Records excerpted from a collection
____
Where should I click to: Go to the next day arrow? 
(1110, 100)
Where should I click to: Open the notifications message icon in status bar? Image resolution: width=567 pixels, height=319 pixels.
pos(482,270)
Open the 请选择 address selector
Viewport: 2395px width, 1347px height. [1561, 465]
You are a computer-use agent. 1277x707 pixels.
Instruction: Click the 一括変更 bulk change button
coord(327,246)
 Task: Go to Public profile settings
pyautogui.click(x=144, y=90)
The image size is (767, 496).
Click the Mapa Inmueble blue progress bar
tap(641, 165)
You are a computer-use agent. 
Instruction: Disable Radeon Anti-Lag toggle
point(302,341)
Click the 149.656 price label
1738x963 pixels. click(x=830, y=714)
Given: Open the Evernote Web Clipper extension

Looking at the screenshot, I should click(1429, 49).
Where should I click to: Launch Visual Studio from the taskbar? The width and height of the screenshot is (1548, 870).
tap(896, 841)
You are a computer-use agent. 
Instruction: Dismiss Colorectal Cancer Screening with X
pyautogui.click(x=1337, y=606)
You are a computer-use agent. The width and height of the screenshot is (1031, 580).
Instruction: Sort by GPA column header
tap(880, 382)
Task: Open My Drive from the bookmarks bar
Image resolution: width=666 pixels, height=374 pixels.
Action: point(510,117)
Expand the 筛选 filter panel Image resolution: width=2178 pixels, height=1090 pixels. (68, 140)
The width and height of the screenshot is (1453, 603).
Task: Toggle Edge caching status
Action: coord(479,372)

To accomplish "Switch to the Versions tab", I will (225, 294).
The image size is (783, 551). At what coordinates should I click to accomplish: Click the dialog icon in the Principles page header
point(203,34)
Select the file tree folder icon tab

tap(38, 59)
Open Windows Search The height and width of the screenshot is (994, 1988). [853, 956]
____
## Task item:
A verbatim copy of every entry is needed.

## Reply to the task:
Where should I click to: Go to the next day arrow? 
(1110, 100)
Where should I click to: Open the notifications message icon in status bar? Image resolution: width=567 pixels, height=319 pixels.
pos(482,270)
Open the 请选择 address selector
Viewport: 2395px width, 1347px height. [1561, 465]
You are a computer-use agent. 1277x707 pixels.
Instruction: Click the 一括変更 bulk change button
coord(327,246)
 Task: Go to Public profile settings
pyautogui.click(x=144, y=90)
The image size is (767, 496).
Click the Mapa Inmueble blue progress bar
tap(641, 165)
You are a computer-use agent. 
Instruction: Disable Radeon Anti-Lag toggle
point(302,341)
Click the 149.656 price label
1738x963 pixels. click(x=830, y=714)
Given: Open the Evernote Web Clipper extension

Looking at the screenshot, I should click(1429, 49).
Where should I click to: Launch Visual Studio from the taskbar? The width and height of the screenshot is (1548, 870).
tap(896, 841)
You are a computer-use agent. 
Instruction: Dismiss Colorectal Cancer Screening with X
pyautogui.click(x=1337, y=606)
You are a computer-use agent. The width and height of the screenshot is (1031, 580).
Instruction: Sort by GPA column header
tap(880, 382)
Task: Open My Drive from the bookmarks bar
Image resolution: width=666 pixels, height=374 pixels.
Action: point(510,117)
Expand the 筛选 filter panel Image resolution: width=2178 pixels, height=1090 pixels. (68, 140)
The width and height of the screenshot is (1453, 603).
Task: Toggle Edge caching status
Action: coord(479,372)

To accomplish "Switch to the Versions tab", I will (225, 294).
The image size is (783, 551). At what coordinates should I click to accomplish: Click the dialog icon in the Principles page header
point(203,34)
Select the file tree folder icon tab

tap(38, 59)
Open Windows Search The height and width of the screenshot is (994, 1988). [853, 956]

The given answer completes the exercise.